SDR radar results HDR radar results

Bubble plot results

The package supports quality evaluation for either a single compressed video or a collection of compressed videos in YUV or RGB format.

Citation

If you find this work useful, please cite:

@misc{wang2026fdimfeaturedistancebasedgenericvideo,
  title={FDIM: A Feature-distance-based Generic Video Quality Metric for Versatile Codecs},
  author={Jiayi Wang and Lichun Zhang and Xiaoqi Zhuang and Jiaqi Zhang and Lu Yu and Yin Zhao},
  year={2026},
  eprint={2604.24123},
  archivePrefix={arXiv},
  primaryClass={cs.CV},
  url={https://arxiv.org/abs/2604.24123}
}

Installation

Prerequisite

  • [verified] CUDA 12.2
  • python 3.9
  • ffmpeg in PATH

Setup Virtualenv

conda create -n fdim python=3.9.20
conda activate fdim

Install packages for inference

Install from PyPI:

pip install fdim

The package provides a command line entry point named fdim. The default checkpoint and VMAF executable are included in the package.

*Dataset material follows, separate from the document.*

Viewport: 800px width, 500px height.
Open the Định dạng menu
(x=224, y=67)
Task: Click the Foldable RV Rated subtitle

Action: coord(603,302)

For local development, run the following command from the repository root:

pip install -e .

You can also use:

bash install.sh

Note: install.sh will create and activate a conda environment named fdim automatically. If you already created and activated the environment manually, prefer pip install -e . to avoid duplicated setup.

Publish to PyPI

Build and upload the package from the repository root:

python -m pip install build twine
python -m build
python -m twine upload dist/*

After upload, users can install it with pip install fdim and run fdim --help.

Instruction to run FDIM

1. Download the chekpoint/model

The default checkpoint path used by the scripts is:

  • fdim: put it in ./fdim/dist/checkpoints/

The current repository uses ./fdim/dist/checkpoints/dist_5.0.0.ckpt by default. If you want to use another checkpoint, pass it explicitly with --model_path <path_to_checkpoint>.

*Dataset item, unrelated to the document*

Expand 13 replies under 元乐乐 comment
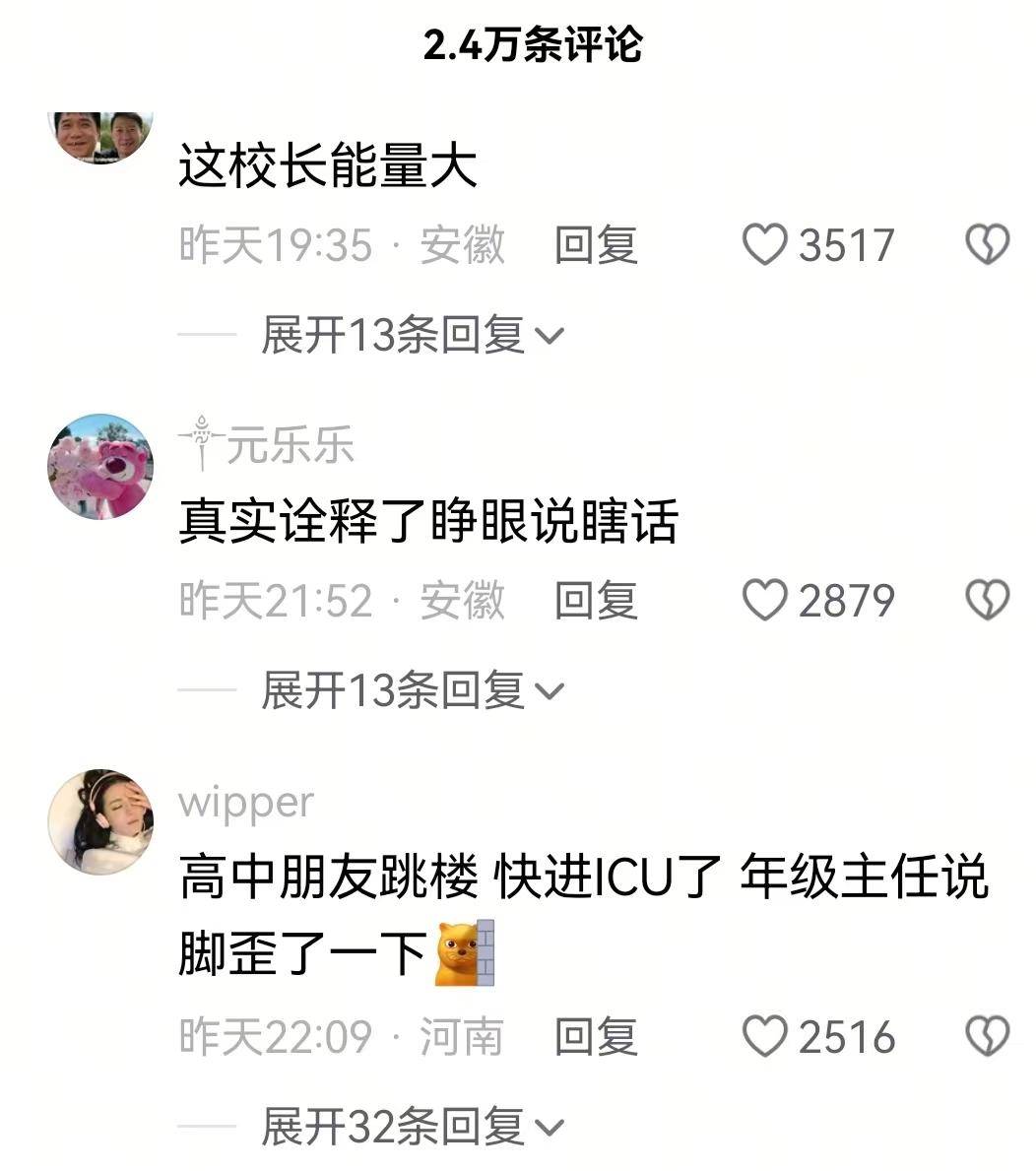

2. Prepare video information file

Create a CSV file in ./data/dataset/ and enter the information of all the video you want to evaluate as follow:

ref_name dis_name mos ref_width ref_height dis_width dis_height ref_bits dis_bits
SRC1001_1920x1080_25_yuv420p.mp4 SRC1001_1920x1080_25_yuv420p.mp4.x265.r0.265.mp4 4.854890404 1920 1080 1920 1080 8 8
  • ref_name: The name of the reference video.
  • dis_name: The name of the test video.
  • mos: The ground truth of video quality. If unavailable, set it to 0.
  • ref_width, ref_height: The video resolution of reference video.
  • dis_width, dis_height: The video resolution of distorted video.

If your yuv videos are 8bit, you don't need the "ref_bits" and "dis_bits" columns.

3. Inference

Evaluate the quality of all videos in a dataset

After pip install fdim, use the batch CLI:

fdim batch \
    --save_dir ./data/result \
    --save_name fdim_test \
    --ref_dir <path_to_reference_video_dir> \
    --dis_dir <path_to_distorted_video_dir> \
    --csv_path <path_to_csv_file> \
    --ref_fmt rgb \
    --dis_fmt rgb \
    --preprocess none \
    --video_temp_path ./data/video_temp/ \
    --gpu_idx 0

If you run from source with the legacy scripts, make sure the VMAF executable has execute permission:

chmod +x ./fdim/vmaf/vmaf
  1. If the reference video and distorted video is not in YUV format.

    python dataset_test.py \
        --metric fdim \
        --save_dir ./data/result \
        --save_name fdim_test \
        --ref_dir <path_to_reference_video_dir> \
        --dis_dir <path_to_distorted_video_dir> \
        --csv_path <path_to_csv_file> \
        --ref_fmt rgb \
        --dis_fmt rgb \
        --preprocess none \
        --video_temp_path ./data/video_temp/ \
        --gpu_idx 0
    
  2. If the reference video is in YUV format, --ref_width_column , --ref_height_column and --ref_fmt must be provided, if bit_depth is not 8,--ref_bit_depth_column must be provided.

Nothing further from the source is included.